While ADFG took a neutral position on the proposal, the current slot limits have allowed the Fish and Game staff to conserve the large-size early run king salmon by eliminating the sport harvest of those fish, according to ADFG staff comments on the proposal.
The new slot limit is expected to protect 92 percent of 5-ocean king salmon in the early run and 49 percent of the 4-ocean female king salmon, according to ADFG data.
Monte Roberts, a sportfishing guide who primarily fishes the Kenai River, said he was opposed to the expanded slot limit.
“It takes a section of the population out of play that’s not — according to the department — in jeopardy,” he said. “This has changed from a conservation concern for five-ocean kings into a management tool to take a section of the fish out of the harvest.”
Roberts said, and ADFG data shows, 4-ocean kings to make up the largest component of the early run of Kenai king salmon.
However, U.S. Fish and Wildlife service 2013 fish-count data from the early run showed almost 80 percent of the run to be composed of young adult male fish — typically called jack kings — and ADFG managers said they would be changing their netting program during the 2014 season to account for younger, smaller fish that are swimming behind the sonar counters and could be skewing age-class data.
Roberts said the early run of Kenai king salmon was currently returning in low numbers, but the slot limit could be problematic when runs returned in higher numbers.
“They took the largest component of the run out of play, we won’t be able to harvest enough of the run to meet the escapement goal,” he said. “We’re going to have lost opportunity and wasted fish.”
The second group of proposals passed by the board expanded a sanctuary area around the mouth of Slikok Creek and added more than two miles of river to a geographical area bound by early-run king salmon conservation measures when the river enters late run king salmon management in July.

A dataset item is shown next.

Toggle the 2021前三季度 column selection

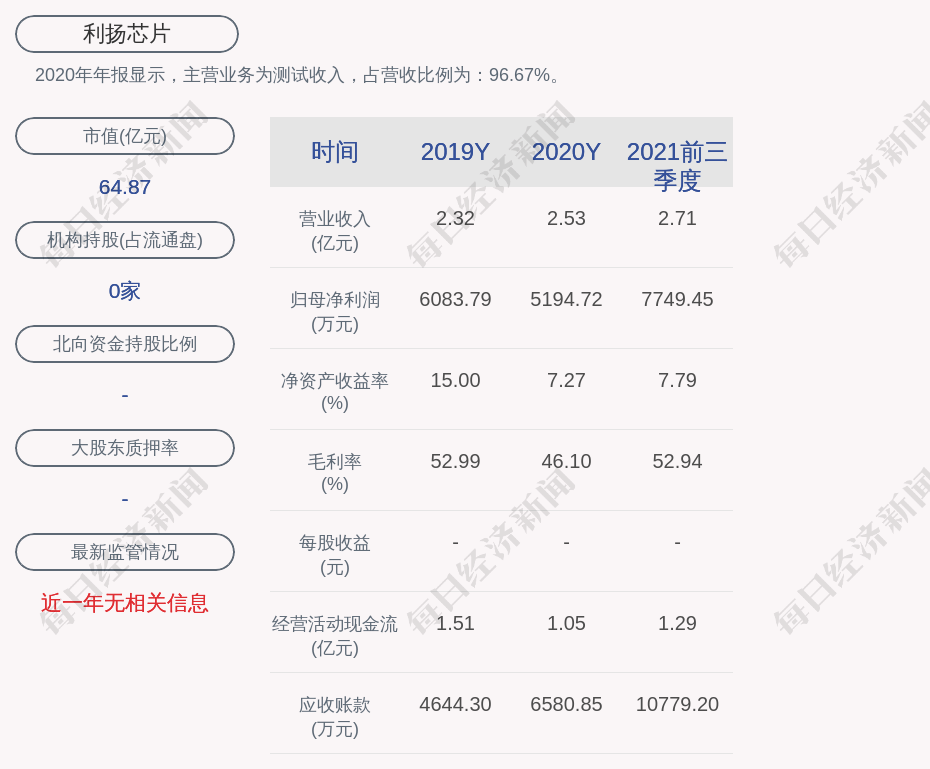tap(677, 167)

ADFG managers submitted the first proposal which established the lower boundary of the Slikok Creek king salmon sanctuary as the lower bound for standard regulations and emergency order actions in July — the former boundary was the Soldotna Bridge.
The 2.5 mile addition expands the area of the river subject to the early run slot limit and prohibition of bait from July 1-14 — though the late run of Kenai king salmon which technically starts on the Kenai River on July 1 is not always bound by those restrictions.

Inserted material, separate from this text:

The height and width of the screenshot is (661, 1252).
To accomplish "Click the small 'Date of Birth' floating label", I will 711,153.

“We started coming down to the area below Slikok Creek because of the weir counts that we were seeing there,” said Jason Pawluk, assistant area management biologist for ADFG. “So our concern was trying to do everything we could when we had low early runs and we extended the restrictions to protect that particular stock.”
The extension will affect sport fishers who fish from the bank at Soldotna’s Centennial Park, a popular summer sport fishing spot.

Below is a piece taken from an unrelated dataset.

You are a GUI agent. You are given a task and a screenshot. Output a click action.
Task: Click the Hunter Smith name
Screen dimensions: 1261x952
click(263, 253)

The sanctuary area around Slikok Creek was expanded to include an additional 200 yards of the river upstream of the current area.
From Jan. 1-July 31 the area is closed to king salmon fishing, closed to sport fishing from a boat and is fly-fishing only water.
The Kenai Area Fishermen’s coalition submitted the proposal and ADFG managers supported it based on radio-tagging data that showed a Slikok Creek-bound king salmon swimming for an extended period of time in the area now protected by the expanded sanctuary.